And what he’s saying makes sense once you allow for the blind spot that afflicts mainstream media (and polling methods) when it comes to figuring the likely impact of Progressive candidates/policies.

If Cenk is right (and I don’t think he’s wrong), then in a few days time pundits will be scratching their heads yet again, trying to figure why respected polling was so wrong while they celebrate a Democratic wave that they didn’t see coming. But here’s a thing…

When they celebrate a Democratic wave, they’ll likely be missing the point that it has happened in spite of the established Democratic Party, and because of the Progressive candidates (and not so progressive but populist candidates like Richard Ojeda) whose prospects they themselves keep underplaying and dismissing in their commentary.

I suspect there will be some interesting and fraught commentary around US politics in coming weeks and months…which is another upcoming dynamic that Cenk Uygur has picked.

Assuming a Democratic wave in the House (and it is just an assumption being made for the sake of argument at this point), then…well as Cenk Uygur again, this time as a guest the National Press Club in Washington “laying it on the line” for his fellow journalists says – there’s going to be “a war” between old media and new media.

 

For my part, I’d view what Cenk is referring to in terms of what has happened in the UK, where old media continues to fight a rearguard action against the politics and popularity of UK Labour being led by Corbyn and new media in the UK like The Canary routinely calling out old media and the centrist politics and strategies it promotes.

In NZ, I don’t think we have a population base that would support any substantive new media.
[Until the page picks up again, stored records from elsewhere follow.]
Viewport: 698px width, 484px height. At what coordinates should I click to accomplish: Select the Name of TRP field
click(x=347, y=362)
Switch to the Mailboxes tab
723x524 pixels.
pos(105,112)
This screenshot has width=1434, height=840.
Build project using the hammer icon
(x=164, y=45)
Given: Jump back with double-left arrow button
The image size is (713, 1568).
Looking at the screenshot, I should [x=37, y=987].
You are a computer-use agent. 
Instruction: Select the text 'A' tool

So what NZ has is a lop sided media landscape that people seem to be generally turning away from. Who watches the TV news these days? Newspaper readership is going down. But apart from blogs, there is little or no opportunity to create an Intercept, or a Young Turks or a Canary for countervailing views to be expressed here.
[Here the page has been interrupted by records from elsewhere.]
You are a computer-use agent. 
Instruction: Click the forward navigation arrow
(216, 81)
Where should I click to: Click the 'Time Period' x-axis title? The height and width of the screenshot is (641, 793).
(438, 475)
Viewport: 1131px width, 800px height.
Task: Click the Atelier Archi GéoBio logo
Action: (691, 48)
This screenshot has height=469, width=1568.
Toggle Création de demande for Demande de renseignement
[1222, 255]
That as it may be, the world is changing. There are powerful vested or institutional interests that will serve to protect or promote the status quo because “their interests” (it’s not a conspiracy) and ever growing numbers of people who are done with it. It’s not sustainable.
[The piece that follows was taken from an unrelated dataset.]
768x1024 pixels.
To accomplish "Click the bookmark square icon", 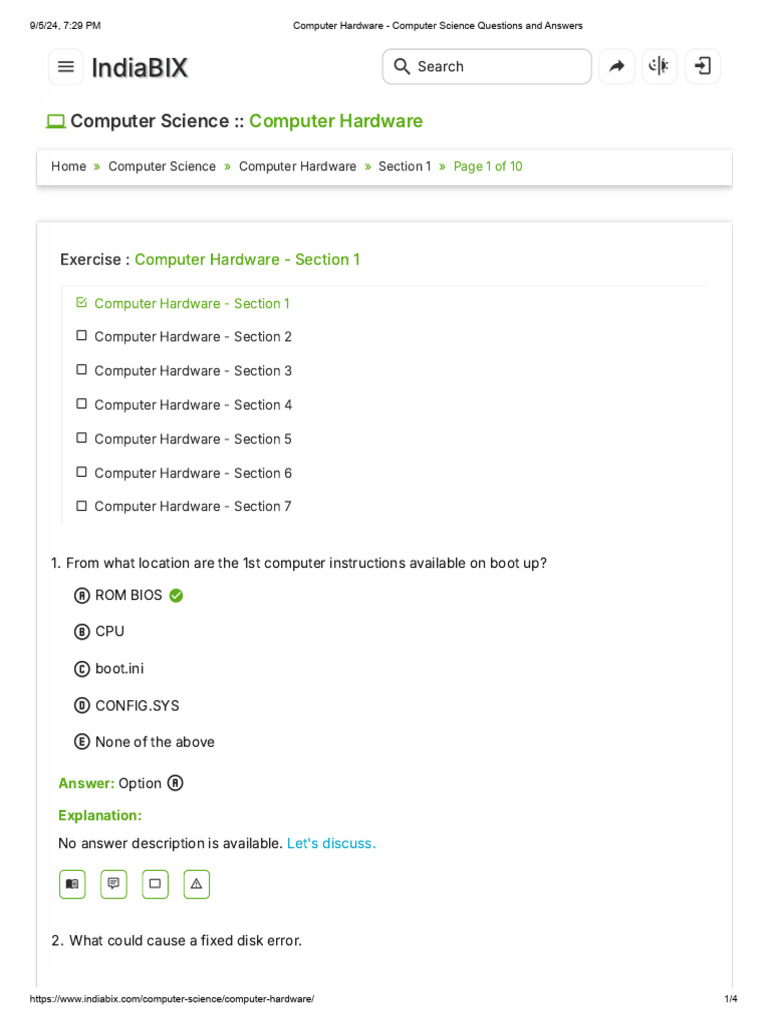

And as the centre collapses we get both good and bad alternatives thrown up. Sadly, it would seem that those gathered around the status quo are locked into a pattern whereby they help promote bad options by presenting them as a fearful spectre that people should run from – but people vote for them anyway – while dismissing or squelching alternatives coming in from a left or progressive perspective.

Interesting times straight ahead.

48 comments on “A Democratic Cakewalk.”

  1. Ian Barnes 1

    So Cenk reckons 38+ swing to the Dems and you think he’s on the right track…

    Hmm- I think Cenk is inhaling hallucinogens. One of my American relatives is a DC political scientist and an optimistic Dem supporter. She thinks about 28.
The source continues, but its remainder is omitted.